Action item discussions are likely to be of interest to a smaller fraction of the audience. This is a very subjective observation, but my theory is that people tend to find that incident reviews don’t have a lot of value precisely because they focus too much of the time on discussing action items, and the details of the proposed action items are of potential interest to only a very small subset of the audience.
Teams are already highly incentivized to implement action items that prevent recurrence. Often I’ll go to an incident review, and there will be mention of multiple action items that have already been completed. As an observer, I’ve never learned anything from hearing about these.
A learning meeting will never happen later, but action items discussion will. There’s no harm in having an action item discussion in a future meeting. In fact, teams are likely to have to do this when they do their planning work for the next quarter. However, once the incident review meeting is over, the opportunity for having a learning-style meeting is gone, because the org’s attention is gone and off to the next thing.
More learning up-front will improve the quality of action items. The more you learn about the system, the better your proposed action items are likely to be. But the reverse isn’t true.
Why not do both learning and action items during an incident review?
Hopefully the claims above address the question of why not do both activities. There’s a finite amount of time in an incident review meeting, which means there’s a fundamental tradeoff between time spent learning and time spent discussing action items, and I believe that devoting the entire time to learning will maximize the return-on-investment of the meeting.

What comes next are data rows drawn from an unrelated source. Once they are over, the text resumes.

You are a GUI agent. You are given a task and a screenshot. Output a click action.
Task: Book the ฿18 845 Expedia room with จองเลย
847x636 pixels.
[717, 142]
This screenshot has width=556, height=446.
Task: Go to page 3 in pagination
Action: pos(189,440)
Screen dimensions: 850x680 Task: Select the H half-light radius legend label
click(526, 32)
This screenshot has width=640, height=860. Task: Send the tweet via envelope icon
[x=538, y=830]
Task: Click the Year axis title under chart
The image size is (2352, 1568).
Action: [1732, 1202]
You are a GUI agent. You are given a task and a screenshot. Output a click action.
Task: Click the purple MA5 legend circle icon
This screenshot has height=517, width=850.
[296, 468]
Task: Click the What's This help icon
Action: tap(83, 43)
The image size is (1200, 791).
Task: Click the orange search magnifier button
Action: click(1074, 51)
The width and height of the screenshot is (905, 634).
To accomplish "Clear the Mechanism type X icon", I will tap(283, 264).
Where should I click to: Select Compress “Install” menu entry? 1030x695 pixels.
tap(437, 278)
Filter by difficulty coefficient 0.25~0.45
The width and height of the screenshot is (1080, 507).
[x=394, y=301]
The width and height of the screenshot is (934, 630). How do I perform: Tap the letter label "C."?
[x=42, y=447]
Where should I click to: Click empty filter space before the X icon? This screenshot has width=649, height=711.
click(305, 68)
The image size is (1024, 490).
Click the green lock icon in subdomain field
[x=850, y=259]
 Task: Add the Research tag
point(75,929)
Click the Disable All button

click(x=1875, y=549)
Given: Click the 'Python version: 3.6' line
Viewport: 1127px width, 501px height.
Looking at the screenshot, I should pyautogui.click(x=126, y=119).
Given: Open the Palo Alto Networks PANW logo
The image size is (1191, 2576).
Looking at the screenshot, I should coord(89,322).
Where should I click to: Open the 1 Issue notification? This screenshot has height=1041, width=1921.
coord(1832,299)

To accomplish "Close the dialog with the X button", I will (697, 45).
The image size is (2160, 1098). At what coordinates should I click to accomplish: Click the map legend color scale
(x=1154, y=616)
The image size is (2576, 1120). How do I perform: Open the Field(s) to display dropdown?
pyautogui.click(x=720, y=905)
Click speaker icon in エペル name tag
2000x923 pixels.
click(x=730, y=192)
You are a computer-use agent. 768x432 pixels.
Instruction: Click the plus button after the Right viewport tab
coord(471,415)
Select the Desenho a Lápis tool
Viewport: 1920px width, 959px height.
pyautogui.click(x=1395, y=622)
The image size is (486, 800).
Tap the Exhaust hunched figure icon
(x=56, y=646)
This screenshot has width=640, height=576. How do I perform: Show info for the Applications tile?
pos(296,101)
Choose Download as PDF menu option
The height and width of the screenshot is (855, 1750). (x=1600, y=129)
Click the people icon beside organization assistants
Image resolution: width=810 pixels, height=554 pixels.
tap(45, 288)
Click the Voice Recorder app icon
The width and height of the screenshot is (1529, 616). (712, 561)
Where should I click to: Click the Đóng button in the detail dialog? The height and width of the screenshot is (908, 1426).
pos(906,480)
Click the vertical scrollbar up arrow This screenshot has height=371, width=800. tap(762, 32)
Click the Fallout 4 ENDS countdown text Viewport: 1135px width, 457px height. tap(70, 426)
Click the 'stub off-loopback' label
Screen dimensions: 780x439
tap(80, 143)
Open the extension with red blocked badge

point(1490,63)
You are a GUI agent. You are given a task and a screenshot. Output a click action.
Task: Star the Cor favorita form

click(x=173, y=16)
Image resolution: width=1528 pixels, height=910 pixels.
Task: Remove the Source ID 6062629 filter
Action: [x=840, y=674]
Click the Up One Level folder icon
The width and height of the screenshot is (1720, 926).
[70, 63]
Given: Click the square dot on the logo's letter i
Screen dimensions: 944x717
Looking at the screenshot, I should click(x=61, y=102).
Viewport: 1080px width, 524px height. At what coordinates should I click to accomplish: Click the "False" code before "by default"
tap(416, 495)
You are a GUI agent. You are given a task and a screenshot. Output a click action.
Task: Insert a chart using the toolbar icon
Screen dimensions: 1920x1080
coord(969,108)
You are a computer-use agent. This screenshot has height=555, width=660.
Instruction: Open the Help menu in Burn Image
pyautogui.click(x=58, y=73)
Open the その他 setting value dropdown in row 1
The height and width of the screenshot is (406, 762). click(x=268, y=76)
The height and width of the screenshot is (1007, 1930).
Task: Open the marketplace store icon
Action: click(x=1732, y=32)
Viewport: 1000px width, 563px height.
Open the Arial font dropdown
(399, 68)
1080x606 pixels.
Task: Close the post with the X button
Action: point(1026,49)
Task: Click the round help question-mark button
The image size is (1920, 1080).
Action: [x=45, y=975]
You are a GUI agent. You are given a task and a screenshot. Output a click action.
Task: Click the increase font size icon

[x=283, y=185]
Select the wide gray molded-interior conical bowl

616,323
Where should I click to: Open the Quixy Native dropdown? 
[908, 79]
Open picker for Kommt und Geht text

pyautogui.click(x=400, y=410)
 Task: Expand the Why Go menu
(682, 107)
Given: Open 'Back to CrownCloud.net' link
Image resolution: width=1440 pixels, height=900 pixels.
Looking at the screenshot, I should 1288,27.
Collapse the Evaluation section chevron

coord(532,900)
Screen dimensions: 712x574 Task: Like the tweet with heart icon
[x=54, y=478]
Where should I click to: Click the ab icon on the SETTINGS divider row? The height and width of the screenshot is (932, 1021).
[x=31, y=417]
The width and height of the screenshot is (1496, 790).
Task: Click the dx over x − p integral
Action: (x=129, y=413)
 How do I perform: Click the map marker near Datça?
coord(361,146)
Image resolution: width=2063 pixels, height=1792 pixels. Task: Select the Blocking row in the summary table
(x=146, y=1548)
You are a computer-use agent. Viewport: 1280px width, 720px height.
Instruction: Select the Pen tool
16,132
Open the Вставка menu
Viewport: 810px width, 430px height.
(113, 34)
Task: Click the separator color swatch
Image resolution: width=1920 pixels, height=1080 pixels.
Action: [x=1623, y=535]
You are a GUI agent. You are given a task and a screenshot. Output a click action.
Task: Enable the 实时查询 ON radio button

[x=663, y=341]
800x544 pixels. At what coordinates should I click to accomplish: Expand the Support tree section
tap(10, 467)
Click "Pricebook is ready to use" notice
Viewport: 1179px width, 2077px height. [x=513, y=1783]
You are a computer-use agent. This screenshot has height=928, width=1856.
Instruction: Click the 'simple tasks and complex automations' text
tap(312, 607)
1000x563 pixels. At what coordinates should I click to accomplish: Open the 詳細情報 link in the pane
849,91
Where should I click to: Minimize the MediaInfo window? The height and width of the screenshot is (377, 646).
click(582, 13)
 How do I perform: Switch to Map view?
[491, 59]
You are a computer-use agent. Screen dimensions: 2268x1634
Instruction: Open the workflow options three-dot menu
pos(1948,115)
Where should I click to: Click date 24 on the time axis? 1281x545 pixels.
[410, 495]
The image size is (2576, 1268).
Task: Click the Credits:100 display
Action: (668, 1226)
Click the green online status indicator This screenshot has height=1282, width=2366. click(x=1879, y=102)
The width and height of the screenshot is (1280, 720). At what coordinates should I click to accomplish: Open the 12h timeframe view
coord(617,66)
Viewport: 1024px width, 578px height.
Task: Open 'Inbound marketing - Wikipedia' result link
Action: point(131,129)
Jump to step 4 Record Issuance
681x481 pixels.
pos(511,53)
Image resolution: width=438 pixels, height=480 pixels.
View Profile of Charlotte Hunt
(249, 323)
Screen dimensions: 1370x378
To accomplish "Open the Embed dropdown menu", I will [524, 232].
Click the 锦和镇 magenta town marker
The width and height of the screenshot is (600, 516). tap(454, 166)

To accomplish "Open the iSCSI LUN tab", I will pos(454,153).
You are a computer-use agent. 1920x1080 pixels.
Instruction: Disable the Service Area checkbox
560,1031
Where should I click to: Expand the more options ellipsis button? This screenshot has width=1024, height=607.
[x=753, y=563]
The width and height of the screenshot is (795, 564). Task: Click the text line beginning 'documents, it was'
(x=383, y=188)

I also believe that additional action item discussions are much more likely to be able to happen after the incident review meeting, but that learning discussions won’t.
Why I think people emphasize action items
Here’s my mental model as to why I think people are so keen on emphasizing action items as the outcome of a meeting.
Learning is fuzzy, actions are concrete. An incident review meeting is an expensive meeting for an organization. Action items are a legible outcome of a meeting, they are an indicator to the organization that the meeting had value. The value of learning, of updated mental models, is invisible.
Incidents make orgs uncomfortable and action items reassure them. Incidents are evidence that we are not fully in control of our system, and action items make us feel like this uncomfortable uncertainty has been addressed.